You can use [ffmpeg](https://github.com/kkroening/ffmpeg-python) or [librosa](https://librosa.org/doc/main/index.html)
to load audio files into a Numpy array, then pass it to `transcribe`:

```python
import ffmpeg
import numpy as np

try:
    y, _ = (
        ffmpeg.input("/path/to/audio.wav", threads=0)
        .output("-", format="s16le", acodec="pcm_s16le", ac=1, ar=sample_rate)
        .run(
            cmd=["ffmpeg", "-nostdin"], capture_stdout=True, capture_stderr=True
        )
    )
except ffmpeg.Error as e:
    raise RuntimeError(f"Failed to load audio: {e.stderr.decode()}") from e

arr = np.frombuffer(y, np.int16).flatten().astype(np.float32) / 32768.0

w.transcribe(arr)
```

The Pybind11 bindings supports all of the features from whisper.cpp, that takes inspiration from
[whisper-rs](https://github.com/tazz4843/whisper-rs)

The binding can also be used via `api`:

```python
from whispercpp import api

# Binding directly fromn whisper.cpp
```

## Development

See [DEVELOPMENT.md](./DEVELOPMENT.md)

## APIs

### `Whisper`

1. `Whisper.from_pretrained(model_name: str) -> Whisper`

   Load a pre-trained model from the local cache or download and cache if needed.

   ```python
   w = Whisper.from_pretrained("tiny.en")
   ```

   The model will be saved to `$XDG_DATA_HOME/whispercpp` or `~/.local/share/whispercpp` if the environment variable is
   not set.

2. `Whisper.transcribe(arr: NDArray[np.float32], num_proc: int = 1)`

   Running transcription on a given Numpy array.
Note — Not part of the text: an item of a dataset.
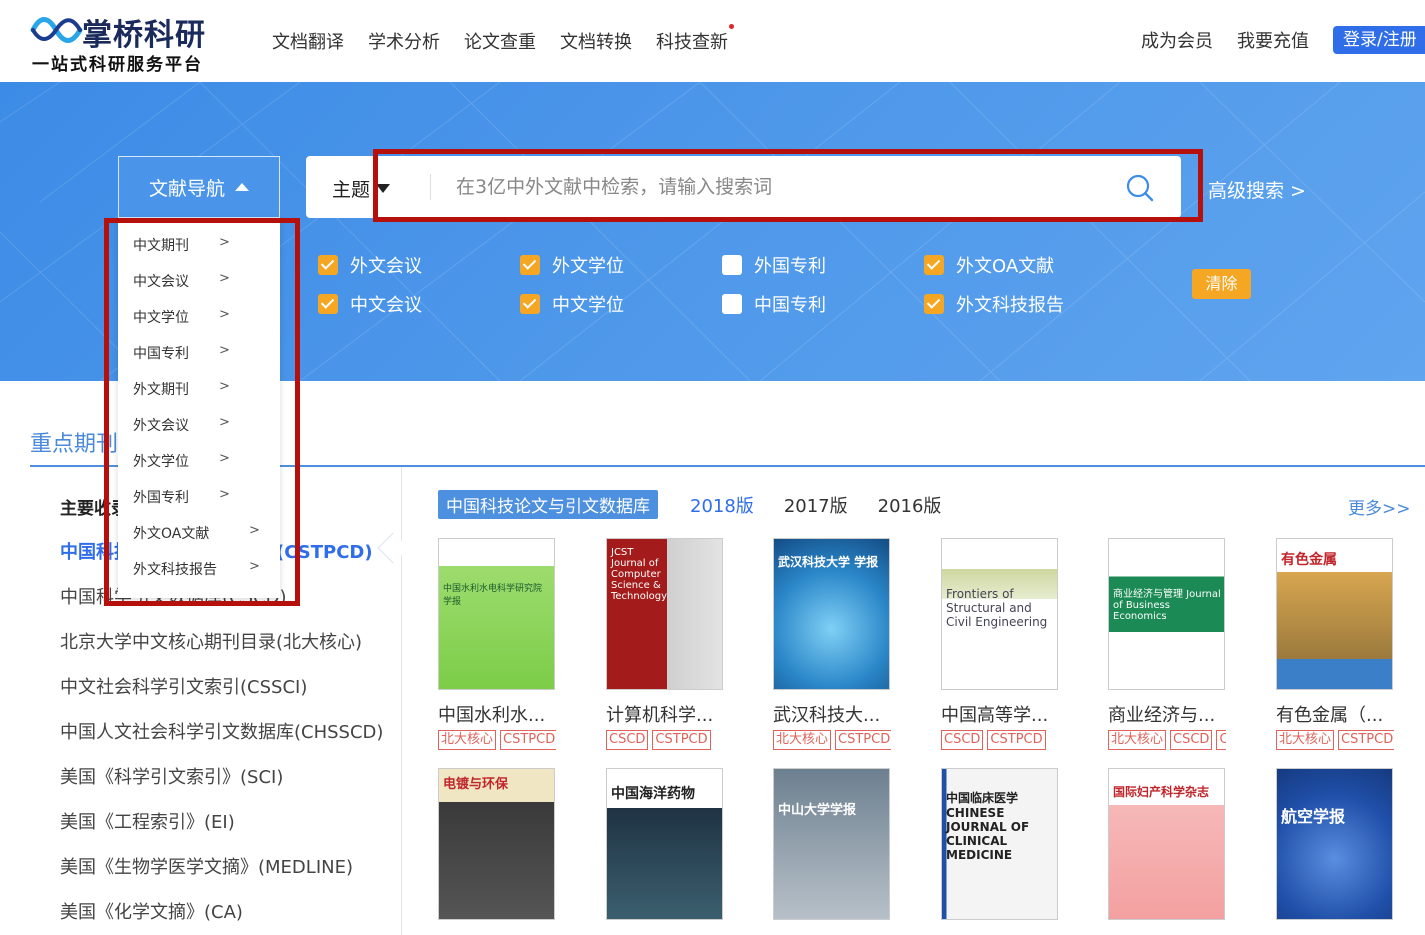 The height and width of the screenshot is (935, 1425). I want to click on filter-chinese-patent: 中国专利, so click(774, 304).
This calls `full` from `whisper.cpp`. If `num_proc` is greater than 1,
   it will use `full_parallel` instead.

   ```python
   w.transcribe(np.ones((1, 16000)))
   ```

### `api`

`api` is a direct binding from `whisper.cpp`, that has similar API to `whisper-rs`.

1. `api.Context`

   This class is a wrapper around `whisper_context`

   ```python
   from whispercpp import api

   ctx = api.Context.from_file("/path/to/saved_weight.bin")
   ```

   > Note: The context can also be accessed from the `Whisper` class via `w.context`

2. `api.Params`

   This class is a wrapper around `whisper_params`

   ```python
   from whispercpp import api

   params = api.Params()
   ```

   > Note: The params can also be accessed from the `Whisper` class via `w.params`

## Why not?

* [whispercpp.py](https://github.com/stlukey/whispercpp.py). There are a few key differences here:

  * They provides the Cython bindings. From the UX standpoint, this achieves the same goal as `whispercpp`. The difference is `whispercpp` use Pybind11 instead.
     Feel free to use it if you prefer Cython over Pybind11. Note that `whispercpp.py` and `whispercpp` are mutually exclusive, as they also use the `whispercpp` namespace.
  * `whispercpp` provides similar APIs as [`whisper-rs`](https://github.com/tazz4843/whisper-rs), which provides a nicer UX to work with. There are literally two APIs (`from_pretrained` and `transcribe`) to quickly use whisper.cpp in Python.
  * `whispercpp` doesn't pollute your `$HOME` directory, rather it follows the [XDG Base Directory Specification](https://specifications.freedesktop.org/basedir-spec/basedir-spec-latest.html) for saved weights.

* Using `cdll` and `ctypes` and be done with it?

  * This is also valid, but requires a lot of hacking and it is pretty slow comparing to Cython and Pybind11.